§ Activity
When you reach the line containing "Events (28, 229)" in the entries below, repeat it and each line after it exactly until the entries end.

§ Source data

▼

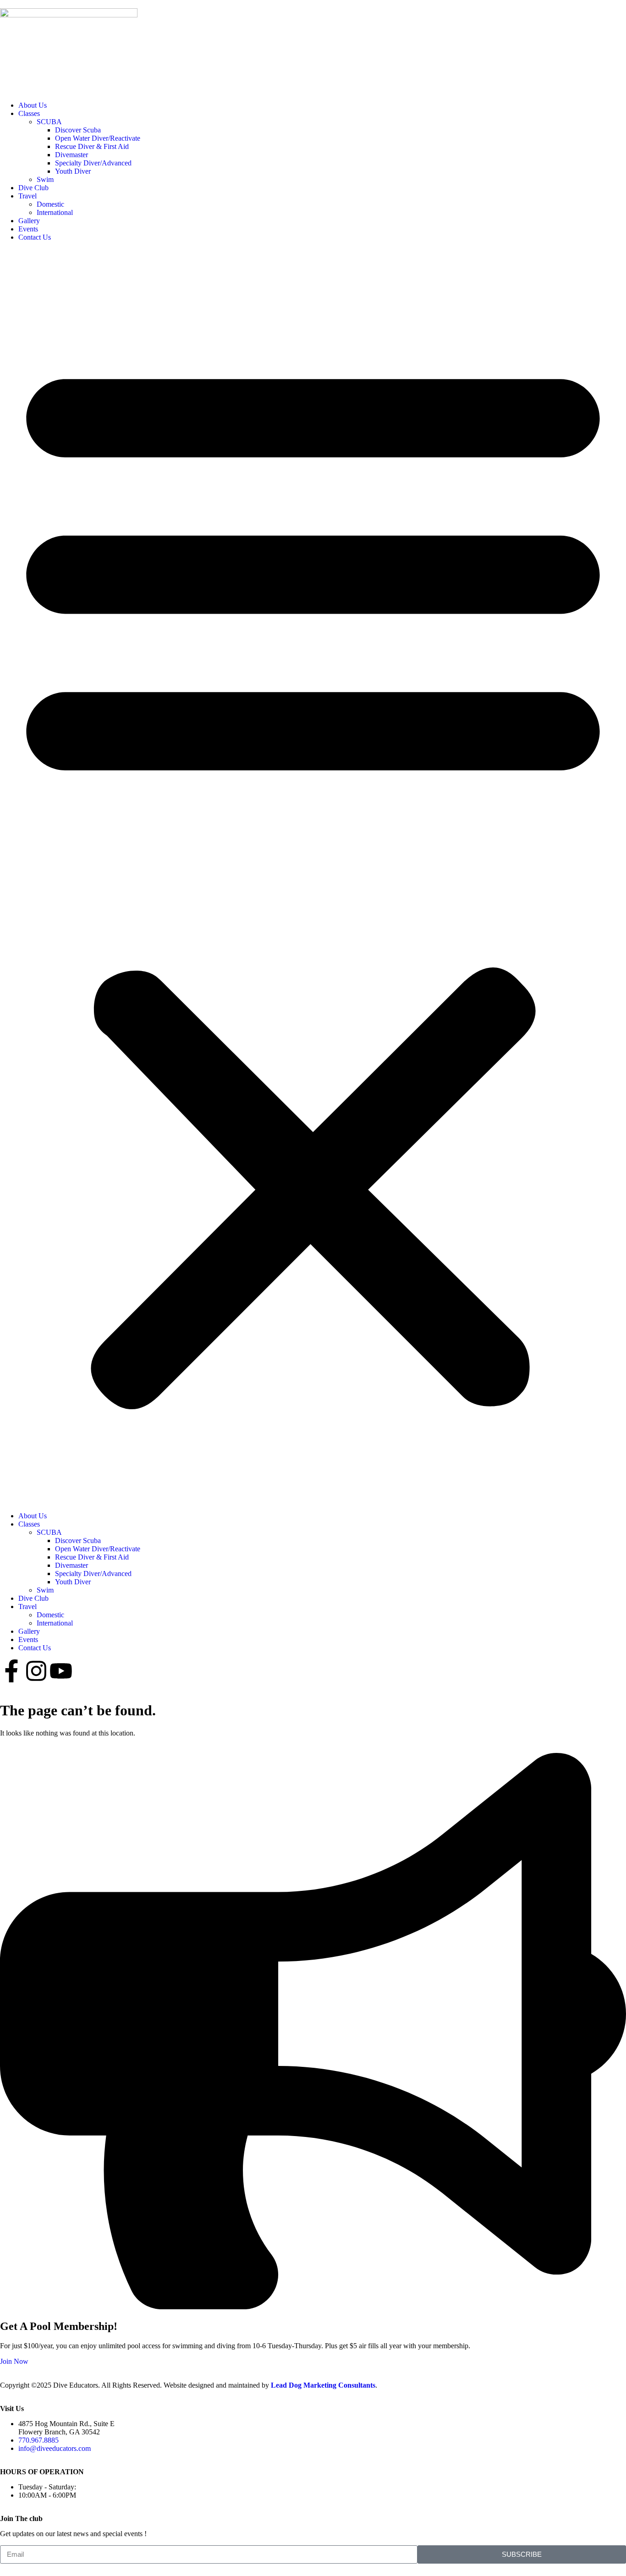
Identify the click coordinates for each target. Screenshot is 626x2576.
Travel (27, 196)
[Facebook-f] (11, 1670)
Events (28, 229)
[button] (313, 877)
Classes (29, 113)
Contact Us (34, 237)
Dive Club (33, 188)
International (55, 212)
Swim (45, 179)
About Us (32, 105)
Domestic (50, 204)
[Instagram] (36, 1670)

▲

§ Answer to this problem
Events (28, 229)
[button] (313, 877)
Classes (29, 113)
Contact Us (34, 237)
Dive Club (33, 188)
International (55, 212)
Swim (45, 179)
About Us (32, 105)
Domestic (50, 204)
[Instagram] (36, 1670)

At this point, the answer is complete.